Monitoramento mostra redes semântica e de atores de resposta do Twitter ao voto de Rosa Weber

27 de setembro de 2023

por Luara Gagliardi


Este fim de semana, a equipe LABIC continuou os testes de coleta de dados do Twitter após o fechamento da API pela plataforma. Desta vez, o objeto de estudo foi a reação acompanhada na plataforma ao voto da ministra Rosa Weber, do STF, pela descriminalização do aborto. O objetivo da análise foi mapear os principais grupos que participam desse debate, os atores que compõem tais grupos e as principais narrativas difundidas.

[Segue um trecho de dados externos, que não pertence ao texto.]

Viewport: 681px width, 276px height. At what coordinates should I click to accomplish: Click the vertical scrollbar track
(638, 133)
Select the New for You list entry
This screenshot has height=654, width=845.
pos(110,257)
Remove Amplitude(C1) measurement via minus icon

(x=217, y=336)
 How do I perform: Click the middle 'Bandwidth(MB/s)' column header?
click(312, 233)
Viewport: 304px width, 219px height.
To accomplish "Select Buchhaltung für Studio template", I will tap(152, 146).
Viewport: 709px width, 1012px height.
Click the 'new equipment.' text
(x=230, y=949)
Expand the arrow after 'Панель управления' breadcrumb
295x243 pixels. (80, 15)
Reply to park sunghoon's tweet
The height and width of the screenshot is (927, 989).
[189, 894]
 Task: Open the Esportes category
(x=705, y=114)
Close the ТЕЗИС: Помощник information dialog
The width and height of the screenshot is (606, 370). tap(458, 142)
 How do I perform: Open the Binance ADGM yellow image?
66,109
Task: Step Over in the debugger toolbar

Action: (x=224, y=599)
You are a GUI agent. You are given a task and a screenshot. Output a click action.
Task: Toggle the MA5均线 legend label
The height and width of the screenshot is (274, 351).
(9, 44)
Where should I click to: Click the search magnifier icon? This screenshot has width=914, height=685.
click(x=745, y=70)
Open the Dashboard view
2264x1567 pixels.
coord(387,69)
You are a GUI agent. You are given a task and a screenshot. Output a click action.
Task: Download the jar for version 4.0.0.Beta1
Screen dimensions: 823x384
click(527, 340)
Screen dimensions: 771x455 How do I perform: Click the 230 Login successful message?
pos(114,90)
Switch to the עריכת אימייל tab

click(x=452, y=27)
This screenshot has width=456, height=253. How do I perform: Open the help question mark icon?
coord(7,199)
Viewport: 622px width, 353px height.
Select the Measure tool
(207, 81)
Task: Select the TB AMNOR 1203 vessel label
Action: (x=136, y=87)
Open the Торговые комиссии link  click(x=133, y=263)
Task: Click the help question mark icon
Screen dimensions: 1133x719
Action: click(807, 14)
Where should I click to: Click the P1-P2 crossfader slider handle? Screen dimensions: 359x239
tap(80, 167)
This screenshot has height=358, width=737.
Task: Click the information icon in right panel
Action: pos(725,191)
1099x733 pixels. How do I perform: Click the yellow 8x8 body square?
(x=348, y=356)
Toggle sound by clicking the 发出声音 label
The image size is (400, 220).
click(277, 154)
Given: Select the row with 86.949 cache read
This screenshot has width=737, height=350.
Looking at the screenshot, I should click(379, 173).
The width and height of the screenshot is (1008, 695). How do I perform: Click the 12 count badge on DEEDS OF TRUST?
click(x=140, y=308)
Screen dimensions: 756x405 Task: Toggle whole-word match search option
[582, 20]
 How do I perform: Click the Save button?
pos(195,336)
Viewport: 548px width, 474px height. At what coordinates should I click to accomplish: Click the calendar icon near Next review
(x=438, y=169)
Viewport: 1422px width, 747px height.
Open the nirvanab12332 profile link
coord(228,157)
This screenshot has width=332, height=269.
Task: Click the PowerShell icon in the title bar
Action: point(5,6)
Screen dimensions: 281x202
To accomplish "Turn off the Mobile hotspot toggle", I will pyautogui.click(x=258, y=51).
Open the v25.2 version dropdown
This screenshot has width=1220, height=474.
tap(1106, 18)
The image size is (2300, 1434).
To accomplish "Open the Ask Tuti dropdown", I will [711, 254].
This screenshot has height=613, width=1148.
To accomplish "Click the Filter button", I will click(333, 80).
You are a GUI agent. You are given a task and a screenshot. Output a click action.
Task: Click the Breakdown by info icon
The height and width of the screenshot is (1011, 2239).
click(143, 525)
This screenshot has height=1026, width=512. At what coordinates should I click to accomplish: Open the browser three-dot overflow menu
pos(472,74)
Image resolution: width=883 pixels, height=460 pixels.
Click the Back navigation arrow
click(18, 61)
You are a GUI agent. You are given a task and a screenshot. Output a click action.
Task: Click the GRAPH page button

Os dois grafos que serão analisados a seguir foram produzidos por nosso laboratório. No primeiro, vemos os perfis que publicaram as mensagens geradoras do maior volume de conversação. O cálculo é feito com base nas interações/replies gerados pelos tweets com mais comentários entre as mais de cinco mil postagens originais.

Um fato que merece ser ressaltado é que, dentre os dez tweets mais comentados durante o período analisado (dias 22 e 23 de Setembro de 2023, que apresentaram maior volume de publicações acerca do acontecimento), oito eram originários de perfis jornalísticos e informativos (OGloboPolitica, JornalOGlobo, brasil247, BlogdoNoblat, GloboNews, SigaGazetaBR).

É importante notar que o maior engajamento não se apresentou nas páginas de entretenimento ou memes, e sim nos posts que entregavam a própria notícia do voto da ministra, nos quais se acumulavam os comentários de usuários que queriam deixar registradas suas opiniões. Em tamanho menor, têm-se formadores de opinião e até outros veículos noticiosos que participaram do debate com menos protagonismo.

Já no grafo abaixo, vemos as redes semânticas que permeiam a discussão:

À esquerda, o cluster rosa claro traz para a questão do aborto termos gerais relacionados ao imaginário coletivo que envolve a gravidez, trazendo termos que expressam opinião, como “inocentes”, “direito” e “matar”, mas também termos neutros como “vida”, “saúde” e “filhos”, o que pode explicar seu tamanho expandido em relação aos outros agrupamentos.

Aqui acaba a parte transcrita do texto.